The worker, an engineer in Romania, had hoped the court would rule that his employer had breached his right to confidential correspondence when it accessed his messages and subsequently sacked him in 2007.
His employer had discovered that he was using Yahoo Messenger for personal contacts, as well as professional ones. According to the Financial Times, the company presented the man with a 45-page transcript of messages he had exchanged with his brother and fiancee during working hours.
Because it believed it was accessing a work account, the judges said, the firm had not erred. They dismissed the man’s request, saying that it was not “unreasonable that an employer would want to verify that employees were completing their professional tasks during working hours”.

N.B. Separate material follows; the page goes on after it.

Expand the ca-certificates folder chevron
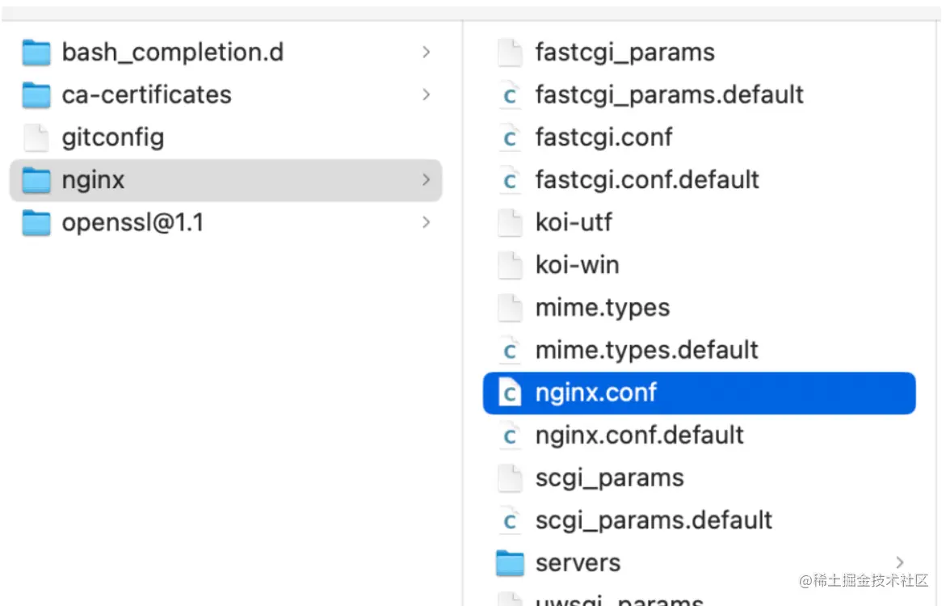The image size is (946, 606). click(426, 95)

The judges said: “The employer acted within its disciplinary powers since, as the domestic courts found, it had accessed the Yahoo Messenger account on the assumption that the information in question had been related to professional activities and that such access had therefore been legitimate. The court sees no reason to question these findings.”
The man, who had already lost his case in Romania’s domestic courts, had appealed to the ECHR, arguing that his right to a private life had been breached when his employer had read a log of messages on a Yahoo Messenger account he had set up for work, as well as that from a second personal one.

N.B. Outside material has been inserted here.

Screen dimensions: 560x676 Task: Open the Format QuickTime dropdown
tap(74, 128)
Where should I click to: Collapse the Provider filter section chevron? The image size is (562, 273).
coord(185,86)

The firm had rules in place, banning staff from sending personal messages at work. To check his account, the judges said, it had been necessary for his employer to access his records.
The device used to send the messages was owned by the employer, and the judges did not elaborate on whether it would have made any difference if he had used a personal device.
One of the eight judges disagreed with the decision, saying that a blanket ban on personal internet use was unacceptable. Going forward, he added, all employers should clearly explain any rules that would allow them to check on their workers’ online activities. All employees should be notified personally of the said policy and consent to it explicitly.
She explained: “In this case, the employers stated clearly that employees are not to use the internet for anything but work. Although it is not popular, it is completely legal. The employer seems to have played this by the book.
“This judgment underlines the importance of having appropriate and lawful employee-monitoring policies in place, making sure both that they are communicated to employees and that they are adhered to by the employer.
“However, as one of the judges stated, blanket bans on personal internet use at work can be viewed as unreasonable because people retain the right to their own private life even while working. This is particularly important, as people worked longer hours.”